The Ghaznavi (Urdu:غزنوی; official codename: Hatf–III Ghaznavi), is a hypersonic Surface to surface short range ballistic missile designed and developed by the National Development Complex, with the first version in service with the Pakistan Army's strategic command since 2004. With an optimal range of 290 km, it is named after the 11th century Muslim Turkic leader Mahmud of Ghazni. The word Hatf means deadly or vengeance in Arabic. It entered service with the Pakistan Army in 2012 after a successful launch conducted by ASFC (Army Strategic Command Force) on May 10, 2012.

The Hatf-III is a "Scud" type ballistic missile. The missile could carry nuclear and conventional warheads to a range of 290 km. It was the second nuclear-capable missile test-fired by the Pakistan army in less than two weeks, since India's launch of Agni-V.

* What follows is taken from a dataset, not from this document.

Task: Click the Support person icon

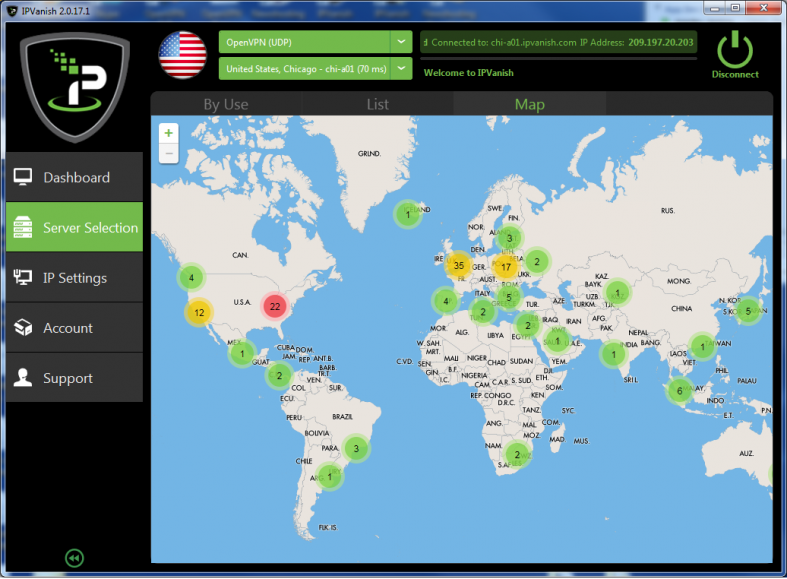Action: click(23, 378)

The missile has a length of 9.64m, diameter of 0.99 m, launch weight of 5256 kg and is powered by a single stage solid fuel rocket motor. It is believed influenced from a Chinese design, the M-11 (NATO reporting name: CSS-7).

Design history
Initially, the Pakistan government was actively pushing for acquiring the M-11 missiles from China with the intention of a quick deployment. Prime Minister Benazir Bhutto personally lobbied in China for the M-11 missiles, but was unable to do so due to intense pressure mounted by the United States and the MTCR's strict monitoring of prevention of the technology transfers of the missiles. Development on Ghaznavi started in 1990s after the refusal of export of M-11 missiles from China to Pakistan. The Ghaznavi was pursued alongside the Abdali program, and its features are extremely close to those of the Chinese M-11. The Ghaznavi program contract was awarded to NDC.

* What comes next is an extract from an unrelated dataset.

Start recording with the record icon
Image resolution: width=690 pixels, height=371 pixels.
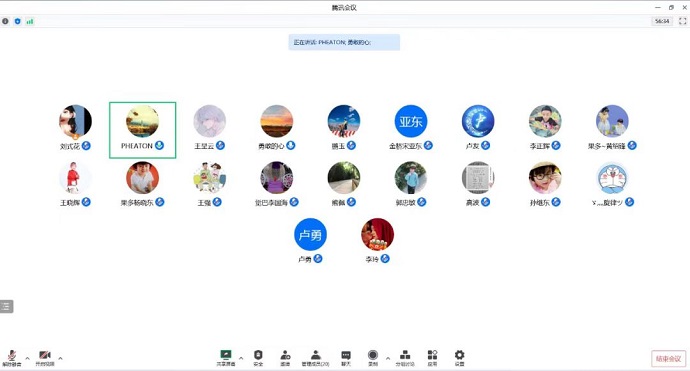373,358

The Pakistan military officials consistently maintained that the Ghaznavi program is locally designed and indigenously built. In 1995, its engine was successfully tested and was said to be a "major break-through in missile development in Pakistan".

Tests and status
The Ghaznavi took its first spaceflight on 26 May 2002, at the height of the military standoff between India and Pakistan. On 3 October 2003, the Ghaznavi was again successfully test fired from an undisclosed location, which was described by the military as "highly successful". The Ghaznavi successfully reached its target and has a range of 290km (180mi), making it capable of striking several key targets within neighboring nuclear rival, India. The Ghaznavi entered in the service in March 2004 and currently with the Pakistan Army.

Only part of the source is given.